[Collected data entries]
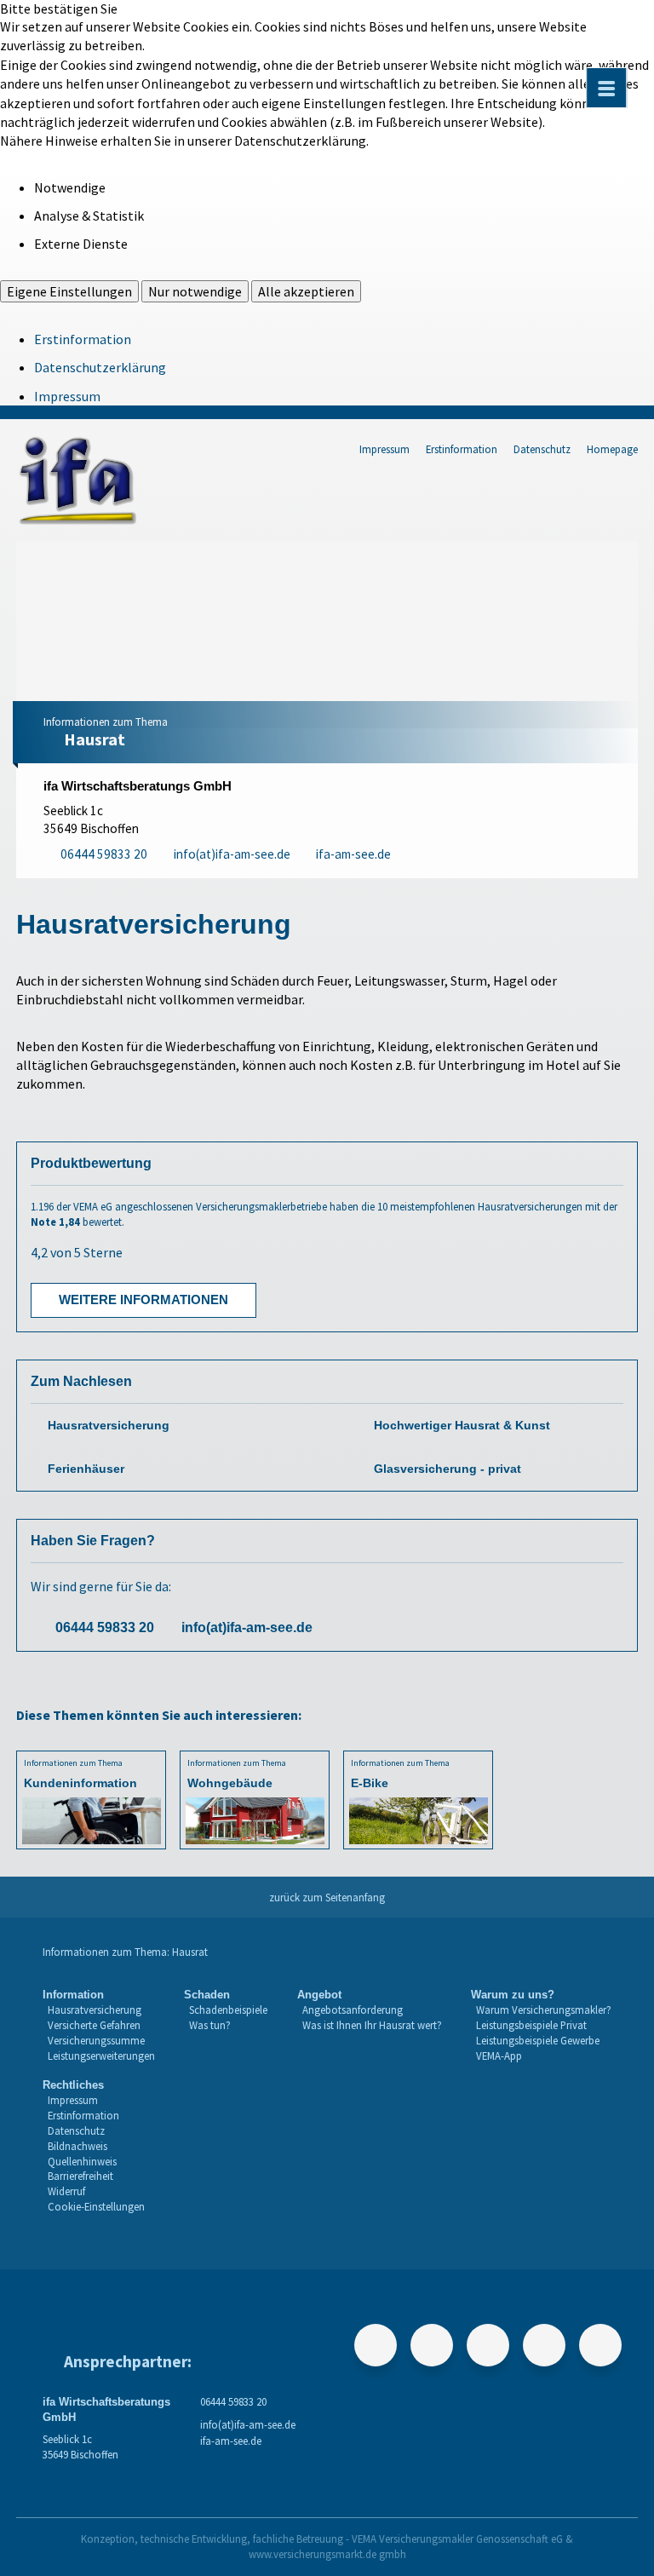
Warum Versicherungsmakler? (543, 2009)
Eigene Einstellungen (69, 291)
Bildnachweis (77, 2146)
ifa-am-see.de (230, 2440)
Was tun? (210, 2025)
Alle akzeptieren (306, 291)
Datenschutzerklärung (100, 367)
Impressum (67, 396)
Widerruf (66, 2191)
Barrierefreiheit (80, 2175)
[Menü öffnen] (606, 87)
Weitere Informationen (143, 1299)
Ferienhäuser (86, 1469)
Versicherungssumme (96, 2040)
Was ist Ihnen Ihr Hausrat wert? (372, 2025)
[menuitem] (99, 2025)
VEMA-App (499, 2055)
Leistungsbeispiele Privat (531, 2025)
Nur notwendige (195, 291)
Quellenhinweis (82, 2161)
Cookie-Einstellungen (96, 2206)
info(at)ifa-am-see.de (247, 1627)
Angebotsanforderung (352, 2009)
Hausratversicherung (108, 1425)
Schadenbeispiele (228, 2009)
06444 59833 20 (104, 1627)
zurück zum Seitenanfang (327, 1897)
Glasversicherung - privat (447, 1469)
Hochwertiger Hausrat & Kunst (462, 1425)
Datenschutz (542, 449)
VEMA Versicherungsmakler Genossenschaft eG (457, 2538)
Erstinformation (82, 339)
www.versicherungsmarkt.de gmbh (327, 2554)
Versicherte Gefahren (94, 2025)
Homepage (612, 449)
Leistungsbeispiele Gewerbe (538, 2040)
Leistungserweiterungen (101, 2055)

*Task item:*
Repeat, with no pictures, every line from the top of the entries above through the line that has "[Menü öffnen] (606, 87)", keeping each one exact.

*Task response:*
Warum Versicherungsmakler? (543, 2009)
Eigene Einstellungen (69, 291)
Bildnachweis (77, 2146)
ifa-am-see.de (230, 2440)
Was tun? (210, 2025)
Alle akzeptieren (306, 291)
Datenschutzerklärung (100, 367)
Impressum (67, 396)
Widerruf (66, 2191)
Barrierefreiheit (80, 2175)
[Menü öffnen] (606, 87)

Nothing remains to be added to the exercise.